Wie die Regularien des Codex Hammurapi zum Tavernenwesen zeigen, standen die Kneipenwirtinnen und Bierschänkinnen in nicht allzu hohem Ansehen. Überhaupt galten die zahlreichen Kneipen in den Städten Mesopotamiens eher als zwielichtige Etablissements. Da es Priesterinnen unter Todesstrafe verboten war, sie zu betreten, ist davon auszugehen, dass neben exzessivem Bierkonsum dort auch anderen Ausschweifungen gefrönt wurde. Mit langen Strohhalmen tranken die Zecher hier das trübe, durch Spelz verunreinigte Bier. Ein großer Krug konzentrierten Bieres, das die Trinkenden mit reichlich Wasser verdünnten, kostete dabei laut „Bierpreisbindung“ im Codex Hammurapi den Drittel eines Monatslohnes eines Bauern. Auch wenn das Gesetz eine Bezahlung in Form von Gerste erlaubte, war der Kneipenbesuch daher wohl nur den Begüterten möglich. Die Bierschenken Sumers und Babylons waren Orte des Frohsinns und des weltlichen Überschwangs inmitten einer unsicheren Welt, das Bier der Treibstoff von Gelagen und Feiern. So seufzt bereits Gilgamesch bei seiner Begegnung mit der Schankwirtin Siduri: „Nun, Schenkin, habe ich Dein Antlitz erblickt – möchte ich den Tod, den ich fürchte, nicht sehen!“

In der Zusammenschau eröffnen die Quellen für den keineswegs kulturell homogenen Zeitraum des 3. und 2. vorchristlichen Jahrtausends Schlaglichter auf eine frühe Bierkultur. Unbestritten ist dabei die weite Verbreitung des Bieres im Alltag der Gesellschaften zwischen Euphrat und Tigris vom Beginn der schriftlichen Überlieferung an. Mit den ersten Stadtkulturen begann sich der Konsum und die Produktion von Bier auszudifferenzieren. Als Überschussprodukt der frühen Landwirtschaft war es ein statusbezogenes Lebensmittel mit festen Mengen- und Qualitätszuschreibungen. Es entstanden feste Rollen und Reglements im produktionstechnischen, aber auch sozialen Bereich. Bier begann sich die Gesellschaft zu formen.

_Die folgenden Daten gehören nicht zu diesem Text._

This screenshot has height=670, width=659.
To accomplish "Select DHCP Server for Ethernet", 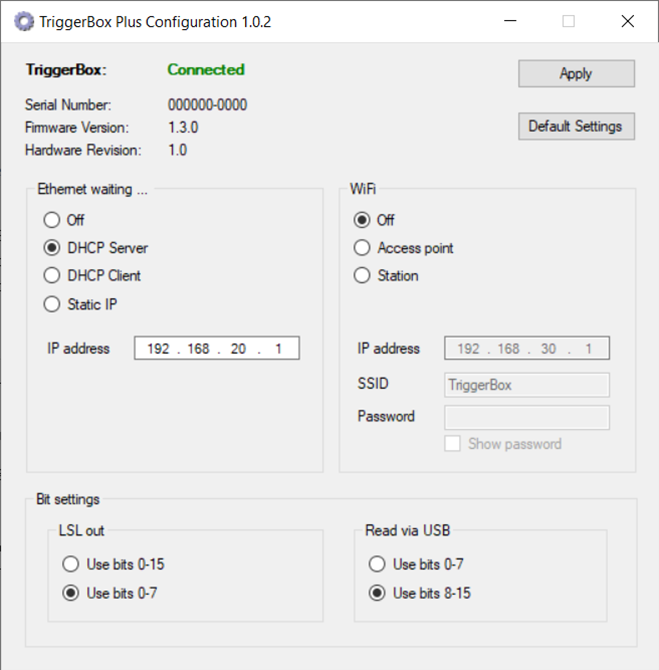I will coord(52,248).
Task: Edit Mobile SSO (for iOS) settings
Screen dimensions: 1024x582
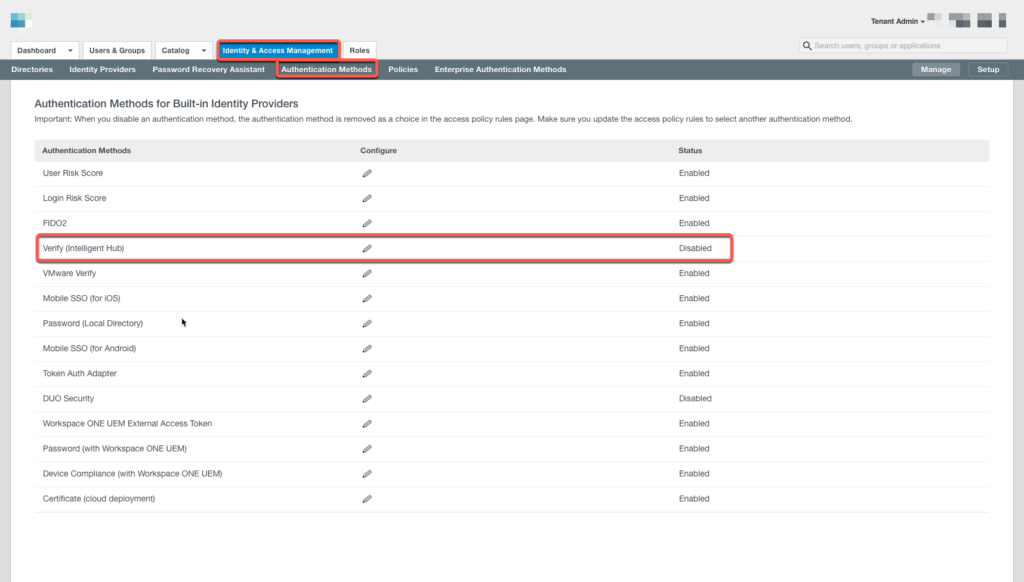Action: tap(367, 298)
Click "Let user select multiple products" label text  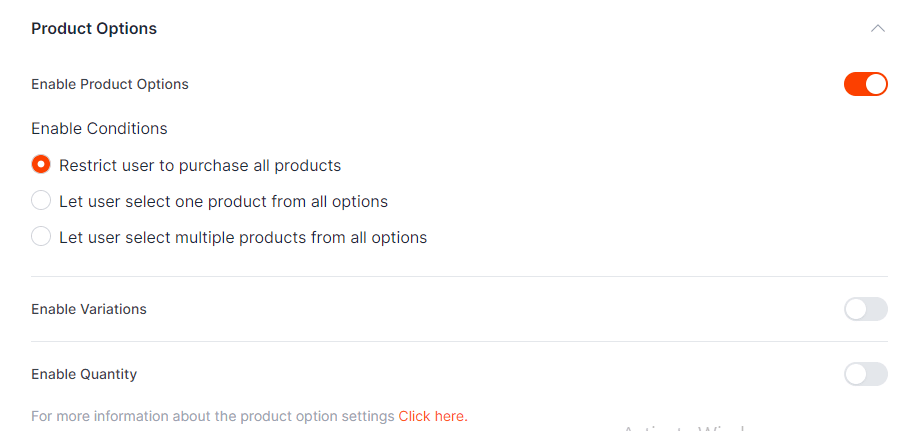pos(243,237)
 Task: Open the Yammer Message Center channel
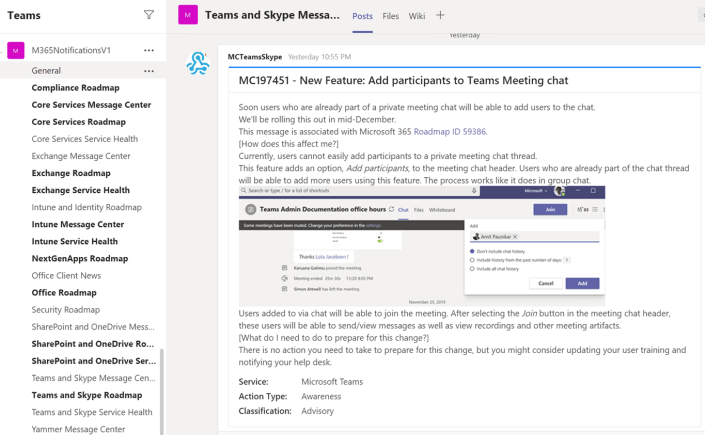78,429
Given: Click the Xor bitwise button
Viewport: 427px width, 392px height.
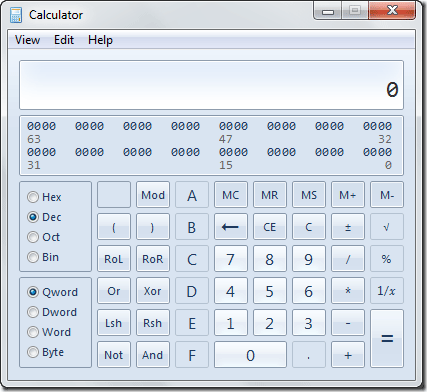Looking at the screenshot, I should click(153, 291).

So standen der Frau als Schankwirtin und Heimbrauerin im ländlichen Kosmos die manufakturmäßig produzierenden männlichen Brauer in den Städten gegenüber. Bier wurde am Beginn der Gastronomie in eigenen Tavernen ausgeschenkt. Als Zahlungsmittel wurde es eine ökonomische Größe in den frühen städtischen Wirtschaftssystemen des Vorderen Orients. Die Funktion von Bier als sozialer Kitt im Rahmen von Festen, Kulten und Feiertagen nimmt hier bereits literarische und rituelle Formen an. Die Trunkenheit vom Bier dient als Erzählmoment zahlreicher Geschichten, mit teils warnendem, teils humorvollem Unterton. Noch nicht einmal die Götter sind gegen die berauschende Kraft des Bieres gefeit. Bier bildet so in den mesopotamischen Kulturen erstmals einen integralen Bestandteil der materiellen, aber auch der geistigen Kultur.